When I recently read the phrase, “I’m embarrassed to be sick,” it made my stomach clench and my breath catch. That’s exactly what I’ve been feeling: this vague sense of social unease even with close friends, a reluctance to be seen or even talk to people–especially those that knew me before I became chronically ill.
At the age of 55, after a lifetime of seemingly unrelated physical complaints and inexplicable pains that kept worsening, I was finally diagnosed in 2012 with Ehlers-Danlos syndrome, a genetic flaw which leads to defective connective tissues. This results in chronic pain and many other health problems, as body parts aren’t held together properly, joints dislocate spontaneously, tissues stretch or tear, lose elasticity, and wear out early.
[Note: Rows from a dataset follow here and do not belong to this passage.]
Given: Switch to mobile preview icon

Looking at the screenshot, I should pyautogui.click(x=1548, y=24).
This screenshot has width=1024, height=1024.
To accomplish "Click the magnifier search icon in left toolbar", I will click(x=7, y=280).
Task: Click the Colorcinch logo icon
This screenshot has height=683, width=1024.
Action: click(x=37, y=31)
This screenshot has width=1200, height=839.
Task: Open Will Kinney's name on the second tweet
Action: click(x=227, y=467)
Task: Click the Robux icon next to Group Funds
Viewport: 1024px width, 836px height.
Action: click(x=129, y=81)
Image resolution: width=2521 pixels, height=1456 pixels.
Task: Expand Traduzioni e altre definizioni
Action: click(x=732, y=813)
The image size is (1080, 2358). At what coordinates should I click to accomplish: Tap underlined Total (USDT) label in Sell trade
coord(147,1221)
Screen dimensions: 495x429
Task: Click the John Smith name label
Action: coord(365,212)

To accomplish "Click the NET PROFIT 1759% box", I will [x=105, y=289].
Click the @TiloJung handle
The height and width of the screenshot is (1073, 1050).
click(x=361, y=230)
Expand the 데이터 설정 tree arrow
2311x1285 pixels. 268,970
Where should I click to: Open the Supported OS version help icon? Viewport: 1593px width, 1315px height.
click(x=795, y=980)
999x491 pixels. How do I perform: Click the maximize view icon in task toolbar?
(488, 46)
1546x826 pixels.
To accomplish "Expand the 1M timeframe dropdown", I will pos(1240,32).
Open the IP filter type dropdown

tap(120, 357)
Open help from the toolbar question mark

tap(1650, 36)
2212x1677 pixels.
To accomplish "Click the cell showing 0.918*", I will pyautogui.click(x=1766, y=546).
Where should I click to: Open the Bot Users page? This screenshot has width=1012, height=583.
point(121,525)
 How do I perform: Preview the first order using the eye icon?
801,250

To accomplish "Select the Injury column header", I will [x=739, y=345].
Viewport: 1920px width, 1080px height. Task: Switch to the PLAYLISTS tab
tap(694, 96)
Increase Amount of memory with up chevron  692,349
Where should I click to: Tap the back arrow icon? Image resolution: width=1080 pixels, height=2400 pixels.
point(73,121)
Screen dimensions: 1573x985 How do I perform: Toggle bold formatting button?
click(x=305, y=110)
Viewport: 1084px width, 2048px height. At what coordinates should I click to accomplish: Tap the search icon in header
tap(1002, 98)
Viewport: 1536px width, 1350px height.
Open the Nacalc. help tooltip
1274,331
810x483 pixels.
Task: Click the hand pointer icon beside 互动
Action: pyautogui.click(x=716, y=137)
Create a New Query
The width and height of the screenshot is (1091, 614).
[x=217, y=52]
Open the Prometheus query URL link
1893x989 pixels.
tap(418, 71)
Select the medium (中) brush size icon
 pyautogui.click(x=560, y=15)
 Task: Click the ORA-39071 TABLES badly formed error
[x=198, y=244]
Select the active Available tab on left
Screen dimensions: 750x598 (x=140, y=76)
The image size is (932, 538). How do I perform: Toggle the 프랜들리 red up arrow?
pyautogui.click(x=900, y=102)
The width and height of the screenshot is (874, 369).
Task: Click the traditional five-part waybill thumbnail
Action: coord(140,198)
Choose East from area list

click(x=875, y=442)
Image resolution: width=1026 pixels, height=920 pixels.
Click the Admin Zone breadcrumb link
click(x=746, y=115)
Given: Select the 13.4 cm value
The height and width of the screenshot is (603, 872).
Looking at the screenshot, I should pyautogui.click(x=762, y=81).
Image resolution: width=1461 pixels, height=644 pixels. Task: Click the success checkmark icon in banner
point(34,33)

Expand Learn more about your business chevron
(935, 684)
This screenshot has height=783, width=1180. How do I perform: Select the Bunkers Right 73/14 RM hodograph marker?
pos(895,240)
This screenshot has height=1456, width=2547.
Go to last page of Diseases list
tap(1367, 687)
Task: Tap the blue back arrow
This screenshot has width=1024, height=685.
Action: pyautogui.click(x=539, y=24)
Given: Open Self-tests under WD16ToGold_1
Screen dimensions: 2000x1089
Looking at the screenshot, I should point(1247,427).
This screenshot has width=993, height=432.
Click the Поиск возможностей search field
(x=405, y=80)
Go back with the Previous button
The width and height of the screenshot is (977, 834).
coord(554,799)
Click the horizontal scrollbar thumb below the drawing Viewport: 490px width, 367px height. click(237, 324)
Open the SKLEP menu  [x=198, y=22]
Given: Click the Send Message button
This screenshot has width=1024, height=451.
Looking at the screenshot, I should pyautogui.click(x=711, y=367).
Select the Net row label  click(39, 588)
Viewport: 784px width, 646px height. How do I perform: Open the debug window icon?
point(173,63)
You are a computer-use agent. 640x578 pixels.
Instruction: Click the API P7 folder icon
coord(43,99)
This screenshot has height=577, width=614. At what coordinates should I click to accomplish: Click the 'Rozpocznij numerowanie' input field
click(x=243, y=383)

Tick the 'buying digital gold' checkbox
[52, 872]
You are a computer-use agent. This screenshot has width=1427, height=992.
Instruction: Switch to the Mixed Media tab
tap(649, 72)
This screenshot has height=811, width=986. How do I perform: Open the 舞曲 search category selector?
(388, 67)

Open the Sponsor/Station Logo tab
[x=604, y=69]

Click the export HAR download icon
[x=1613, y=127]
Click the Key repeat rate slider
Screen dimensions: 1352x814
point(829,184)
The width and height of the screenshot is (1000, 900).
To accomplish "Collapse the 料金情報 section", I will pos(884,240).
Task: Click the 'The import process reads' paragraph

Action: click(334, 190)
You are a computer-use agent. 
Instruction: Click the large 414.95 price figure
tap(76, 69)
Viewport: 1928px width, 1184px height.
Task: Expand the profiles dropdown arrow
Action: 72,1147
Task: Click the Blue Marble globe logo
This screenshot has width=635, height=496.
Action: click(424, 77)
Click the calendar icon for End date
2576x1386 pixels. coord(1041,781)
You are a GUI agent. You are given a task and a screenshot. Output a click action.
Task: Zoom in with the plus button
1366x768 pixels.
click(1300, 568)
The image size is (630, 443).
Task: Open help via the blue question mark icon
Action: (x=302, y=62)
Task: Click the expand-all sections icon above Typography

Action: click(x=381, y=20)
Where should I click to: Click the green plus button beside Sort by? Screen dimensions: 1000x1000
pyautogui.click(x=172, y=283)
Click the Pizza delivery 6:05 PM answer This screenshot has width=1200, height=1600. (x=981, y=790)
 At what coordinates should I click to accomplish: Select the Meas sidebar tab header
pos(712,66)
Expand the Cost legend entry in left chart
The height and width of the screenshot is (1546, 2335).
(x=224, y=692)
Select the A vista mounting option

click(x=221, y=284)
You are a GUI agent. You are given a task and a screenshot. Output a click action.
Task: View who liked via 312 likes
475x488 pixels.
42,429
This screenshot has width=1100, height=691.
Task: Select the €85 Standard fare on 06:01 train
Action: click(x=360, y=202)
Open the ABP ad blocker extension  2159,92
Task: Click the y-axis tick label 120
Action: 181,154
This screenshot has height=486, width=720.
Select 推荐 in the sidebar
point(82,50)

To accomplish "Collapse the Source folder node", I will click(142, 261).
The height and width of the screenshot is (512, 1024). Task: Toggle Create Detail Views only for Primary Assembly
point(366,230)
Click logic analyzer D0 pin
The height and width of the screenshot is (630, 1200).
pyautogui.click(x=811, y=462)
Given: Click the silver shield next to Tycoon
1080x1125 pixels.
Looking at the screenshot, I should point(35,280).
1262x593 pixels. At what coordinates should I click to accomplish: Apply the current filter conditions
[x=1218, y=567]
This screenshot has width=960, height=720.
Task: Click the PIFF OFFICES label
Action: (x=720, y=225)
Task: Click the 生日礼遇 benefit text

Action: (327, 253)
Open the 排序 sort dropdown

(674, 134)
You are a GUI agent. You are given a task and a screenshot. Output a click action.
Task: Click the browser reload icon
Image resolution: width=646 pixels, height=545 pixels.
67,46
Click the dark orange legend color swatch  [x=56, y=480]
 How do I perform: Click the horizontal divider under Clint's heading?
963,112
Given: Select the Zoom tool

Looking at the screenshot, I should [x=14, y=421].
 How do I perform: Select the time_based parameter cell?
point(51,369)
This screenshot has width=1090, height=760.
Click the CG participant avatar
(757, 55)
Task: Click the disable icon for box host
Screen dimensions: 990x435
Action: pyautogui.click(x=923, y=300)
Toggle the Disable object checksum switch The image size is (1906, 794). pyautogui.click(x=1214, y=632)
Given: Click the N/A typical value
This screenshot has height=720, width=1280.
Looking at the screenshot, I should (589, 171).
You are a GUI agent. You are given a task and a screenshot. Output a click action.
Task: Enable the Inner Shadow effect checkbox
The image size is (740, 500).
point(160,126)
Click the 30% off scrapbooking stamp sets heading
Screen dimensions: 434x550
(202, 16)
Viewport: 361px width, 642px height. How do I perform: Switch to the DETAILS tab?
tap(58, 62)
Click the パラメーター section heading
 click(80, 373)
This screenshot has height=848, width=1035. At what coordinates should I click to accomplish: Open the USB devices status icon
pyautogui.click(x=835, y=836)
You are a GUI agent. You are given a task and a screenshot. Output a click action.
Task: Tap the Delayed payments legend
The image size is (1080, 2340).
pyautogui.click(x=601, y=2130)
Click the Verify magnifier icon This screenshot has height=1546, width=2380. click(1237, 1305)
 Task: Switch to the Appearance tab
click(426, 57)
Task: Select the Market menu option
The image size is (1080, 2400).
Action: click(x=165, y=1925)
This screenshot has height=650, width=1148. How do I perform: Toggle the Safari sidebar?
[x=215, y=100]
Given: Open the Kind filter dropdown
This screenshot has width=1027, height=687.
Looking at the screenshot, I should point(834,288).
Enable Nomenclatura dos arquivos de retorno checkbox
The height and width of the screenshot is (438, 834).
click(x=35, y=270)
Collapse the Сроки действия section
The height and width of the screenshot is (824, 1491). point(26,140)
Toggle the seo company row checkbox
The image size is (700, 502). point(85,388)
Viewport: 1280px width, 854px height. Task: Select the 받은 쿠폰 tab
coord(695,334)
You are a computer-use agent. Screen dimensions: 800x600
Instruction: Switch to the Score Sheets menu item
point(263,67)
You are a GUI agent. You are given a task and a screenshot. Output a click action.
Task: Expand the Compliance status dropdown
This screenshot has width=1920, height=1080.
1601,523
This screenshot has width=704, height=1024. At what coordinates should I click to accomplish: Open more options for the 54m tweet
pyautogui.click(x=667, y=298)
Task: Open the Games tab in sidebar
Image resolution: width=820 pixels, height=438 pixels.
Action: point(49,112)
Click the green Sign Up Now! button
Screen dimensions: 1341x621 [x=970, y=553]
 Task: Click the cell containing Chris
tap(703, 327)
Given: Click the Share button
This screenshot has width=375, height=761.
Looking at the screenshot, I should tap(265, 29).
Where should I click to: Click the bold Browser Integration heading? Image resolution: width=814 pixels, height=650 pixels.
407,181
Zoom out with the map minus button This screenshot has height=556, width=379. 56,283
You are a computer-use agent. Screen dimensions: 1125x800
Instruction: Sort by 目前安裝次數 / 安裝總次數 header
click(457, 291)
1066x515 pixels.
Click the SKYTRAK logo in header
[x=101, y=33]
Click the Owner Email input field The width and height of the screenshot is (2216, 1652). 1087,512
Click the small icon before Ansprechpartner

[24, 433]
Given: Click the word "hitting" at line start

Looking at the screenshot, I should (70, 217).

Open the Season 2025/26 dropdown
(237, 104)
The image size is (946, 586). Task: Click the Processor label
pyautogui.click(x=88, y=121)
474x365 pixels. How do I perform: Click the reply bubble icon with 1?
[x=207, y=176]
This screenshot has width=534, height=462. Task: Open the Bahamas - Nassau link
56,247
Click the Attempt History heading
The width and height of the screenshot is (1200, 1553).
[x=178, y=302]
I am ashamed of being sick. I spent my previous life trying to prove how tough I was, declared my independence early, made my own way successfully, and now I’ve lost it all.
Success was the first to go. My productivity at work declined until I had to give it up in 2008. I forfeited the income that made me self reliant, and now I’m dependent on SSDI. My toughness collapsed when I could no longer deny how much pain I was in, and how tired I was all the time.
I lost the defining characteristics of the first 50 years of my life. Now I’m weak, frail, and vulnerable. I’m ashamed for not being a productive citizen and feel like a free-loader because I depend on government benefits. I’m ashamed to be giving in to pain and fatigue, to have lost the battle I was supposed to win, to have lost the blessing of good health and vigor.
In our competitive society, chronic infirmity or illness is viewed as a personal failing rather than the random stroke of fate that it is. If my pain and disability were temporary, I would get sympathy and accommodation, but incurable suffering makes most people uncomfortable. They become impatient and distant, and I detect an undercurrent of belief that I must have done something to deserve this – something they can avoid doing.
If all the people not yet affected by chronic illness acknowledged all the undeserved pain in this world, they would be forced to confront their own vulnerability to the same forces. Instead, we all prefer to believe we have the power to prevent such disasters in our own lives. Sometimes I even catch myself thinking, “If you’re so smart, why did you let this happen to you?”
In my day-to-day life, when I’m out and about among “normal” people, I try to disguise or explain away my pains, put on a brave face, and hide my feelings of failure and shame. It fools everyone but me.